# Supplied entries
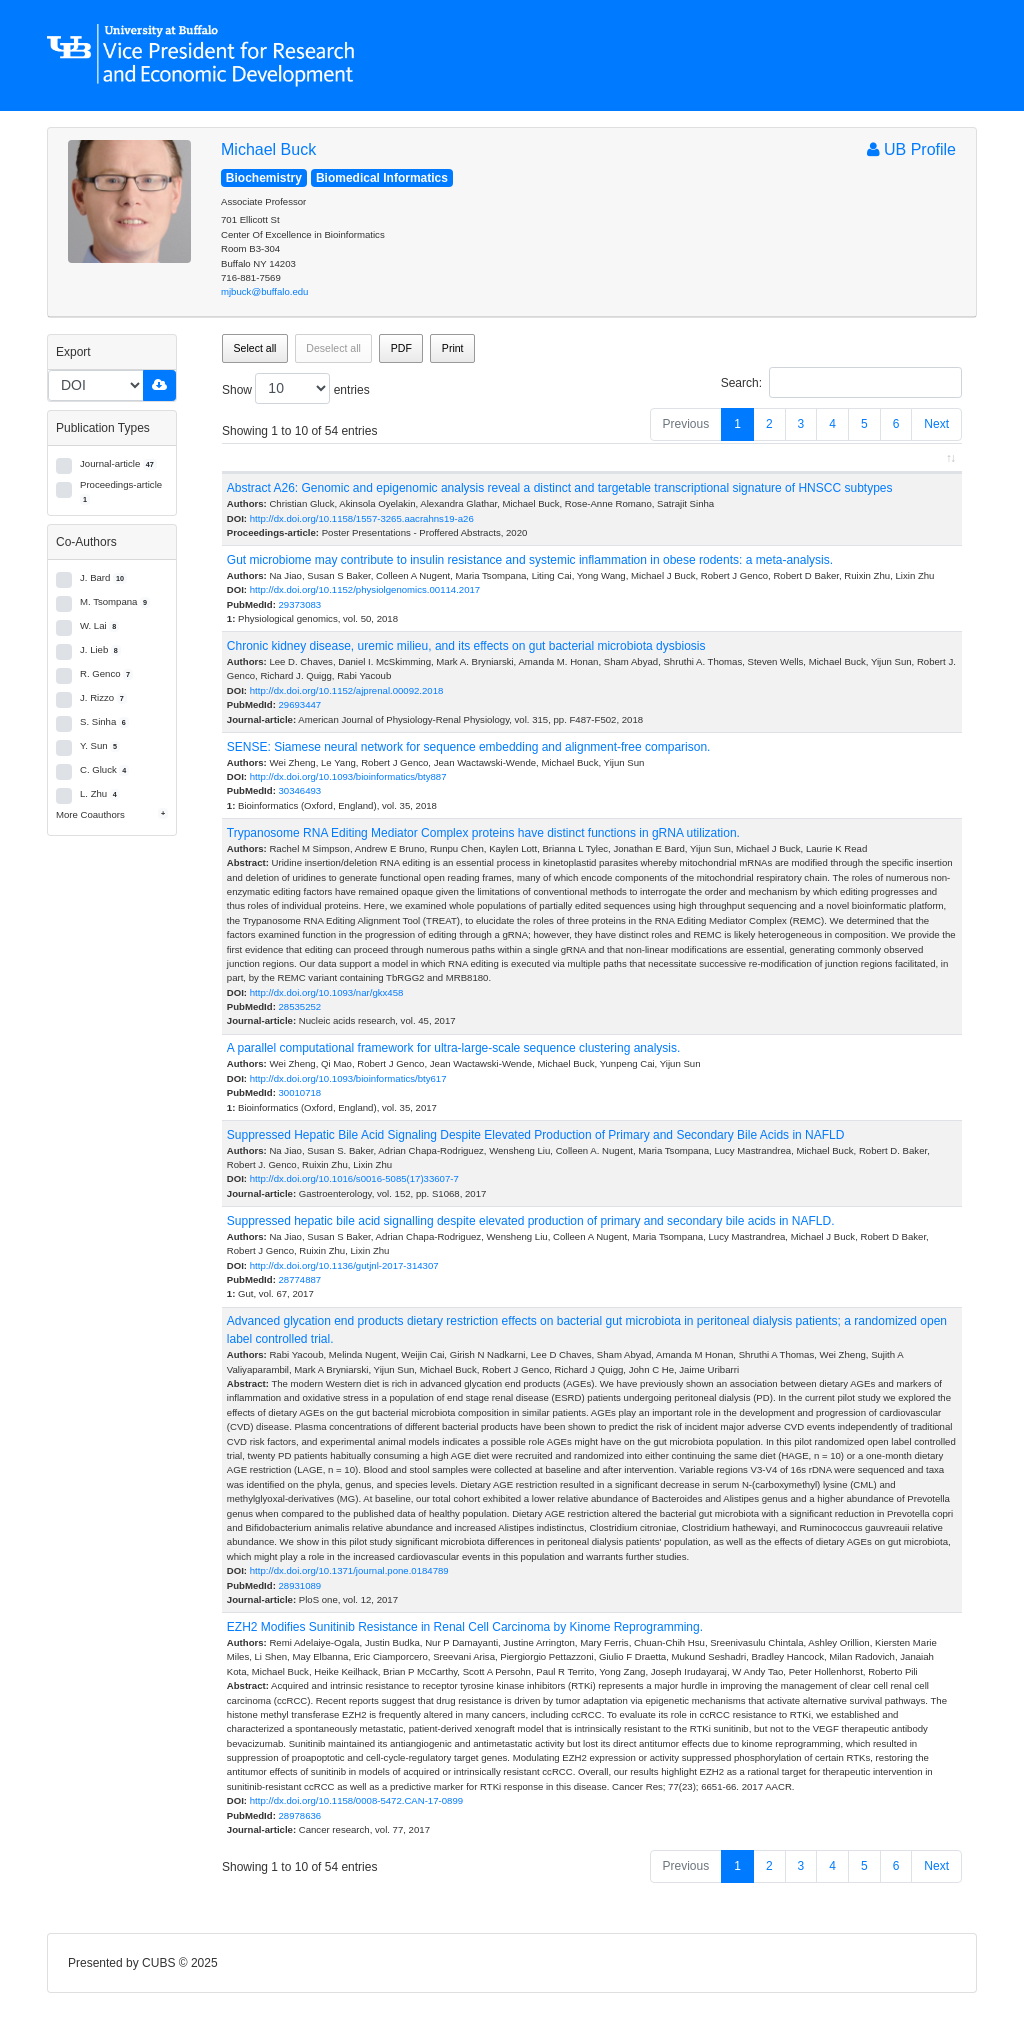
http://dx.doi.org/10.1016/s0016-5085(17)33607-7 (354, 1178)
--
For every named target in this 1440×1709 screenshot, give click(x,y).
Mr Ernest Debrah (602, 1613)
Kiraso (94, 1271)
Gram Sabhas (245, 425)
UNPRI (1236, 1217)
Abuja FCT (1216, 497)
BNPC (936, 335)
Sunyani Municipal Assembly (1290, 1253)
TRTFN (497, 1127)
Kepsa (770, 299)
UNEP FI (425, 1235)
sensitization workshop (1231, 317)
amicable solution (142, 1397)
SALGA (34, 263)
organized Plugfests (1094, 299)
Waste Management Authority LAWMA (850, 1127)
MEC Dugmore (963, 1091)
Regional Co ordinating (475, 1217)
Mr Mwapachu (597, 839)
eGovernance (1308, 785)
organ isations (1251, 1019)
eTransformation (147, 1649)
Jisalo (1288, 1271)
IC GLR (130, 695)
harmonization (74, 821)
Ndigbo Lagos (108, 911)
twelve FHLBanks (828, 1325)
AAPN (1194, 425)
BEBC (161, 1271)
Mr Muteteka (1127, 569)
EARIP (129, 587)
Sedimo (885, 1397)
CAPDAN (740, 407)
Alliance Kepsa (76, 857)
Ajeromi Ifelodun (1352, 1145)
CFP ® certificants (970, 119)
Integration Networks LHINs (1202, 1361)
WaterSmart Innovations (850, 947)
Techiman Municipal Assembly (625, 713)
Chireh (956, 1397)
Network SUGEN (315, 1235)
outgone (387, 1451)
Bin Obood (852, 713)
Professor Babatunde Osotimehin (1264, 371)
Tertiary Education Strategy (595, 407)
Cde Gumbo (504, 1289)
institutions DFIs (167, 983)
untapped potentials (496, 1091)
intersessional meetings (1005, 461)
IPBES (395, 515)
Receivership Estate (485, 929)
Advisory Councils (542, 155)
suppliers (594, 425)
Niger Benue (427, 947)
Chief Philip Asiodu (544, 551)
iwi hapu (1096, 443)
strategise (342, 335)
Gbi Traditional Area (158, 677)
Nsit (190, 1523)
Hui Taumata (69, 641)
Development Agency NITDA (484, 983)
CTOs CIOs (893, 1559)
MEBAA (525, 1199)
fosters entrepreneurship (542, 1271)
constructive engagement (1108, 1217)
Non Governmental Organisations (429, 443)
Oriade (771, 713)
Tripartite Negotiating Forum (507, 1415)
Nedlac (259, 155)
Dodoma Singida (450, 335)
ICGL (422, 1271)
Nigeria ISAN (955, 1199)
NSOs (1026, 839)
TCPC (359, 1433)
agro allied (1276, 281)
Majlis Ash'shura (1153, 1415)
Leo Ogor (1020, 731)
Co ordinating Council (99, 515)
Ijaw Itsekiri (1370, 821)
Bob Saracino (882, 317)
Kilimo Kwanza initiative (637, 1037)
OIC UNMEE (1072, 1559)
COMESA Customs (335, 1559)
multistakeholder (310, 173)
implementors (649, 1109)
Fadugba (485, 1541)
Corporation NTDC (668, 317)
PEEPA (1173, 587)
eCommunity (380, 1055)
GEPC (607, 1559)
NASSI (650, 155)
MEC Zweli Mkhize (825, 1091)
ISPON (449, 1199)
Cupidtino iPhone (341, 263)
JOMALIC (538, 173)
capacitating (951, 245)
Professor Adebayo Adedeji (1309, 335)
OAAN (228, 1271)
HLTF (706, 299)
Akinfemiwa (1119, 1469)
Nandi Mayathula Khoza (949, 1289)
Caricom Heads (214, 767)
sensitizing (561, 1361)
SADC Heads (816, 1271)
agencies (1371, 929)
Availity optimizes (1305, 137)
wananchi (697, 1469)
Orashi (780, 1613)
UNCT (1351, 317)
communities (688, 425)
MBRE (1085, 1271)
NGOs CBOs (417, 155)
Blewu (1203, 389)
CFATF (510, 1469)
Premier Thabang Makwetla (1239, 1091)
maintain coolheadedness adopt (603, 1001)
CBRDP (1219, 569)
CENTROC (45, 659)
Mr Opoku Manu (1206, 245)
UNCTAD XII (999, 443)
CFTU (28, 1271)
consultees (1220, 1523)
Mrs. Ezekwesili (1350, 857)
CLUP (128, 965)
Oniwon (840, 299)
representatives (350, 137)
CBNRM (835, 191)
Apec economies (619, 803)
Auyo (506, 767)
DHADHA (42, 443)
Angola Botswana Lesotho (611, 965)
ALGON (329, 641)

# Required action
All lines with the word "Professor" are needed; pull them from the entries and copy each.

# Solution for this task
Professor Babatunde Osotimehin (1264, 371)
Professor Adebayo Adedeji (1309, 335)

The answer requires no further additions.